En aquellos días, Saúl emprendió la bajada hacia el páramo de Zif, con tres mil soldados israelitas, para dar una batida en busca de David. David y Abisay fueron de noche al campamento; Saúl estaba echado, durmiendo en medio del cercado de carros, la lanza hincada en tierra a la cabecera. Abner y la tropa estaban echados alrededor. Entonces Abisay dijo a David: “Dios te pone el enemigo en la mano. Voy a clavarlo en tierra de una lanzada; no hará falta repetir el golpe.” Pero David replicó: “¡No lo mates!, que no se puede atentar impunemente contra el ungido del Señor.” David tomó la lanza y el jarro de agua de la cabecera de Saúl, y se marcharon. Nadie los vio, ni se enteró, ni se despertó: estaban todos dormidos, porque el Señor les había enviado un sueño profundo. David cruzó a la otra parte, se plantó en la cima del monte, lejos, dejando mucho espacio en medio, y gritó: “Aquí está la lanza del rey. Que venga uno de los mozos a recogerla. El Señor pagará a cada uno su justicia y su lealtad. Porque él te puso hoy en mis manos, pero yo no quise atentar contra el ungido del Señor.” (Primer libro de Samuel 26, 2.7-9.12-13.22-23)
Al final de la época tribal las tribus de Israel se vieron amenazadas por diversos pueblos vecinos (amonitas, amalecitas, filisteos), además de los conflictos que se generaban al interior de ellas mismas (“no había un rey en Israel y cada uno hacía lo que le parecía bien”, Jue 17,6). Estos dos fenómenos provocaron que hacia el año 1000 a.C. el pueblo de Israel se plateara la posibilidad de convertirse en una monarquía. Así es como eligen a Saúl, de la tribu de Benjamín, como su primer rey. Fue ungido por el profeta Samuel después de haber liderado una batalla contra los amonitas. El nuevo monarca rápidamente organizó una incipiente corte y un pequeño ejército permanente. El texto que encabeza esta página, que es la primera lectura de este domingo, menciona tres mil soldados: “Saúl emprendió la bajada hacia el páramo de Zif, con tres mil soldados israelitas, para dar una batida en busca de David”. (¡Sin duda un dato exagerado!)

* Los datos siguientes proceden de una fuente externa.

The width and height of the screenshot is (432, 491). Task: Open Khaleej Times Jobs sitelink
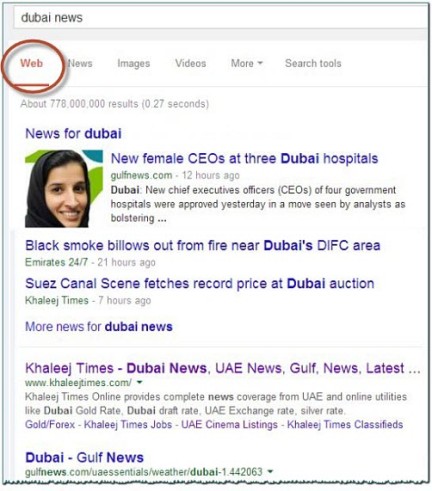click(x=128, y=424)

En todo caso, aquí tenemos al rey de Israel arrastrado por la envidia y los celos persiguiendo a un David que cada vez iba cobrando más simpatía de parte del pueblo. Todos sabemos lo emblemática que llegó a ser su figura (¿idealizada por el texto bíblico?). Algunos lo catalogan como una especie de Robin Hood que utiliza sus habilidades para hacer justicia a la gente indefensa, conquistar pueblos y luego repartir parte del botín entre los necesitados. Todo esto lo llevó a ser reconocido como rey de las poblaciones al sur de Jerusalén, teniendo como primer núcleo a Hebrón.
La figura de David fue tan importante para el pueblo de la Biblia que le dedica nada menos que 41 capítulos (desde 1Sam 16 a 2Re 2) en la narración de sus peripecias, además de ser uno de los personajes más mencionados de toda la Biblia. Ya su mismo nombre tiene una carga significativa importante: David significa “el amado”. En las narraciones que versan sobre él es admirado por todos, obviamente exceptuando a sus enemigos. Pero no solo eso, David es de una personalidad sumamente enigmática, en él se hacen presente al mismo tiempo la violencia y la ternura, la belleza y la agresividad, el liderazgo y la amistad. Algo de todo esto deja traslucir el texto que encabeza esta página: tiene la posibilidad de eliminar a quien lo persigue a muerte, pero decide solo llevársele la lanza y el jarro de agua mientras aquel duerme. Claro, ambos objetos tienen un alto valor simbólico: la lanza es el medio de defensa del rey y el jarro de agua su medio de vida. Al llevárselos, David ha dejado claro que tiene las herramientas para arrancarle la vida, pero no quiere llegar hasta ese extremo.
El asunto que desató la persecución de Saúl sobre David es que este último comenzó a ser más valorado que el primero, tanto por sus triunfos, habilidades y buen porte. En el relato se nota que incluso el mismo Dios está de parte de David. Dos notas parecen darnos la razón: primero Abisay dice a David: “Dios te pone el enemigo en la mano”; luego es el narrador quien dice: “estaban todos dormidos, porque el Señor les había enviado un sueño profundo”. Pero David respeta la vida de Saúl por ser el ungido del Señor. Uno de los que mejor ha recogido en un título lo enigmática de la figura de David ha sido el cardenal Carlo Maria Martini, al titular uno de sus libros: “David, pecador y creyente”.